Records for processing |
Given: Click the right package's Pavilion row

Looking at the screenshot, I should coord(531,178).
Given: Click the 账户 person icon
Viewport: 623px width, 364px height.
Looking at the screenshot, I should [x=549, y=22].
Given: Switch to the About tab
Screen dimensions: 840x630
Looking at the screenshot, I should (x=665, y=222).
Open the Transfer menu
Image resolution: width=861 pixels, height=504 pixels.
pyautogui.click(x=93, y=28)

...

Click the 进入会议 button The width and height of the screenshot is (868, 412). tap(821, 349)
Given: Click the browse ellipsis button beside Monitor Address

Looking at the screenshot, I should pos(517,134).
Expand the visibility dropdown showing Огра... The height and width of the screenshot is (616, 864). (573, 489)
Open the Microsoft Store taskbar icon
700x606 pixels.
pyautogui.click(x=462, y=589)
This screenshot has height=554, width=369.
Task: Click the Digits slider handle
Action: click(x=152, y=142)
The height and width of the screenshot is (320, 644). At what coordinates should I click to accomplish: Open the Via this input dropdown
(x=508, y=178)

Required action | Would you copy, unchanged, the stretch of the records above that begins at the line containing "Given: Click the right package's Pavilion row" and ends at the line containing "Given: Switch to the About tab", and only that?

Task result |
Given: Click the right package's Pavilion row

Looking at the screenshot, I should coord(531,178).
Given: Click the 账户 person icon
Viewport: 623px width, 364px height.
Looking at the screenshot, I should [x=549, y=22].
Given: Switch to the About tab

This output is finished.